42. And hoping is not dreaming. It is not spinning an illusion or fantasy to protect us from our boredom and our pain. It means a confident, alert expectation that God will do what he said he will do. It is imagination put in the harness of faith. It is a willingness to let God do it his way in his time. It is the opposite of making plans that we demand that God put into effect, telling him both how and when to do it. That is not hoping in God but bullying God.
43. All cultures throw certain stumbling blocks in the way of those who pursue gospel realities.
44. When an ancient temptation or trial becomes a feature in the culture, a way of life that is expected and encouraged, Christians have a stumbling block put before them that is hard to recognize for what it is, for it has been made into a monument, gilded with bronze and bathed in decorative lights.
45. It is difficult to recognize pride as a sin when it is held up on every side as a virtue, urged as profitable, and rewarded as an achievement.

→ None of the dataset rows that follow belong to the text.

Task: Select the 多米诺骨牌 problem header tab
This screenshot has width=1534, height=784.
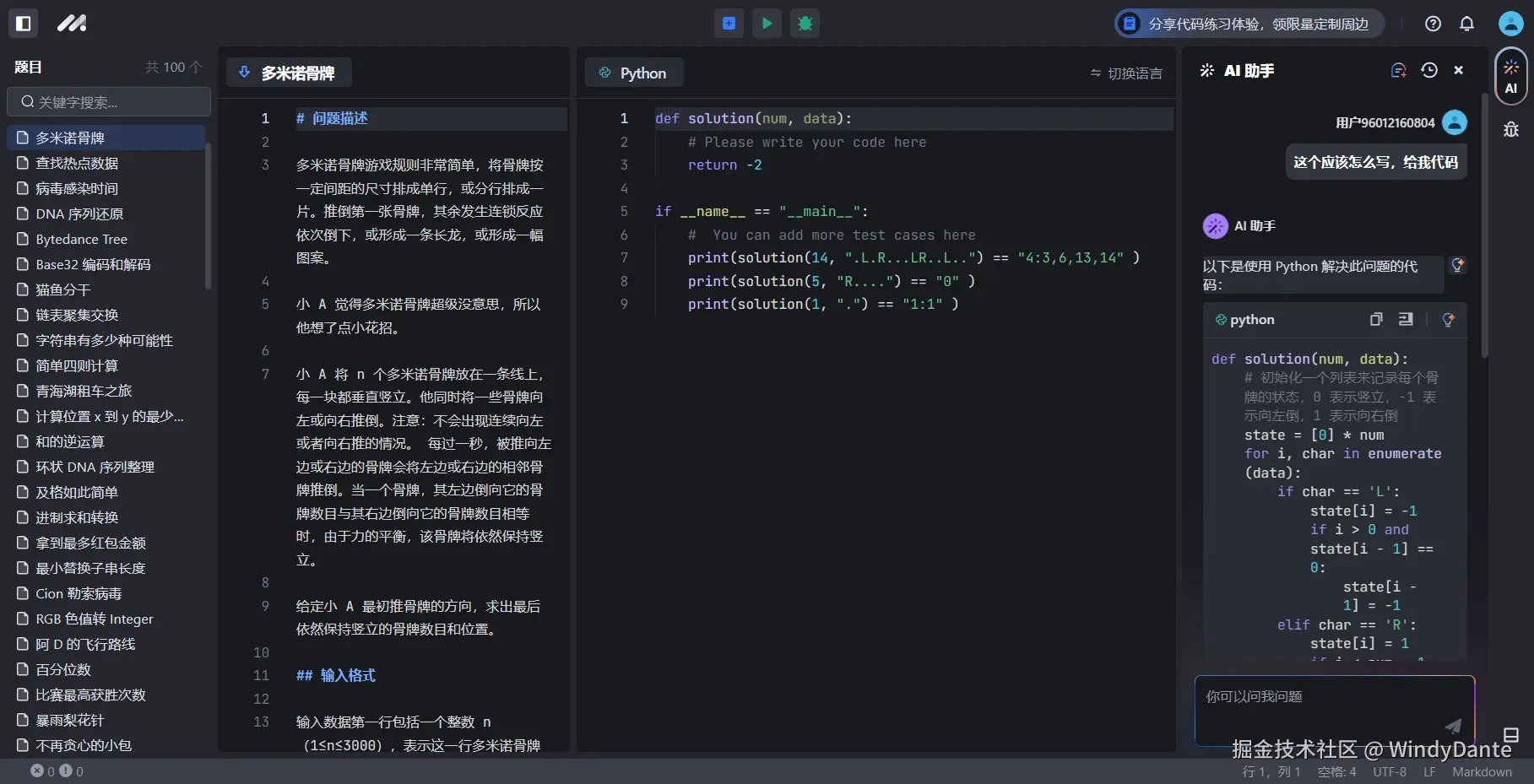Action: tap(290, 73)
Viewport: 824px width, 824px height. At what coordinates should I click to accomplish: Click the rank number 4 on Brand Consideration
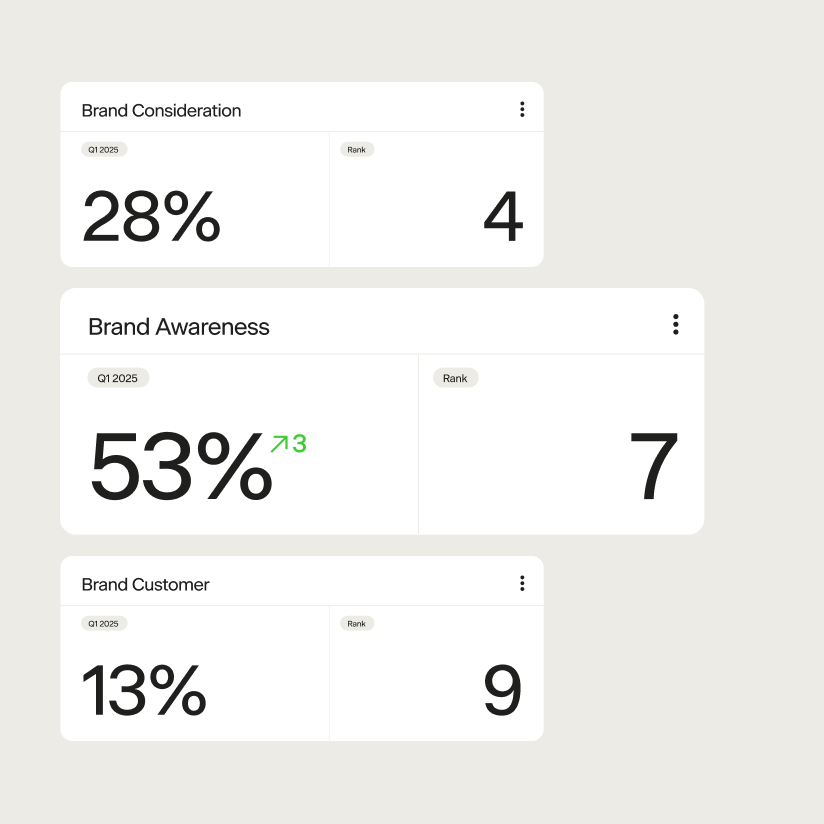click(503, 214)
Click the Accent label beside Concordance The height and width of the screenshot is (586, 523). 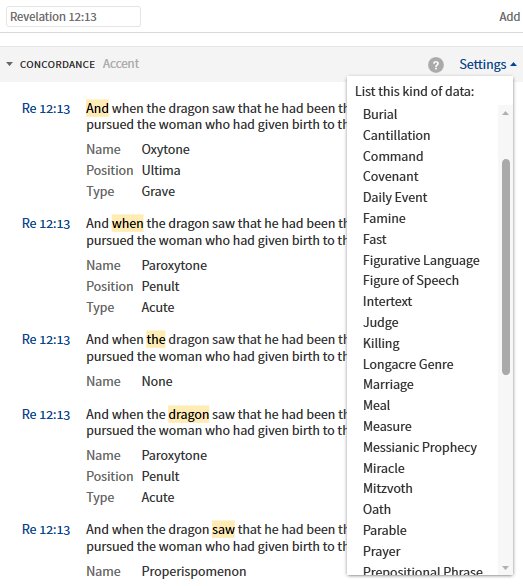(121, 64)
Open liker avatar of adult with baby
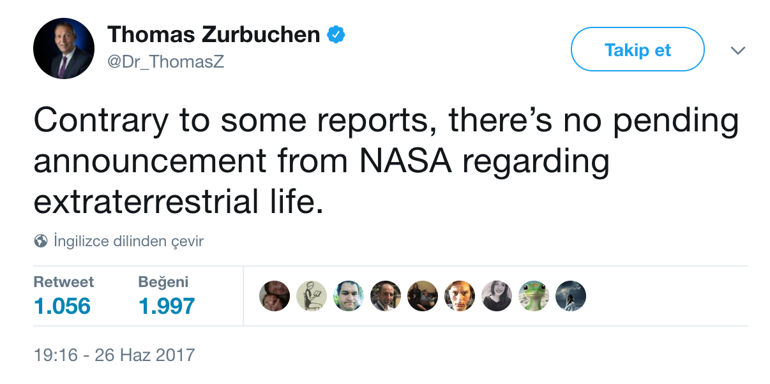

46. Our lives are lived well only when they are lived on the terms of their creation, with God loving and us being loved, with God making and us being made, with God revealing and us understanding, with God commanding and us responding.
47. A Christian with a defective memory has to start everything from scratch and spends far too much of his or her time backtracking, repairing, and starting over. A Christian with a good memory avoids repeating old sins, knows the easiest way through complex situations, and instead of starting over each day continues what was begun in Adam.
48. If we define the nature of our lives by the mistake of the moment or the defeat of the hour or the boredom of the day, we will define it wrongly. We need roots in the past to give obedience ballast and breadth; we need a vision of the future to give obedience direction and goal. And they must be connected. There must be an organic unity between them.
49. Scripture knows nothing of a solitary Christian. People of faith are always members of a community.
50. Everything we learn about God through Scripture and in Christ tells us that he knows what it is like to change a diaper for the thirteenth time in the day, to see a report over which we have worked so long and carefully gather dust on somebody’s desk for weeks and weeks, to find our teaching treated with scorn and indifference by children and youth, to discover that the integrity and excellence of our work has been overlooked and the shoddy duplicity of another’s rewarded with a promotion.
51. You can lift up your hands regardless of how you feel; It is a simple motor movement. You may not be able to command your heart, but you can command your arms. Lift your arms in blessing; just maybe your heart will get the message and be lifted up also in praise. We are psychosomatic beings; body and spirit are intricately interrelated. Go through the motion of blessing God and your spirit will pick up the cue and follow along.
52. Blessing is at the end of the road. And that which is at the end of the road influences everything that takes place along the road . . . A joyful end requires a joyful means. Bless the Lord.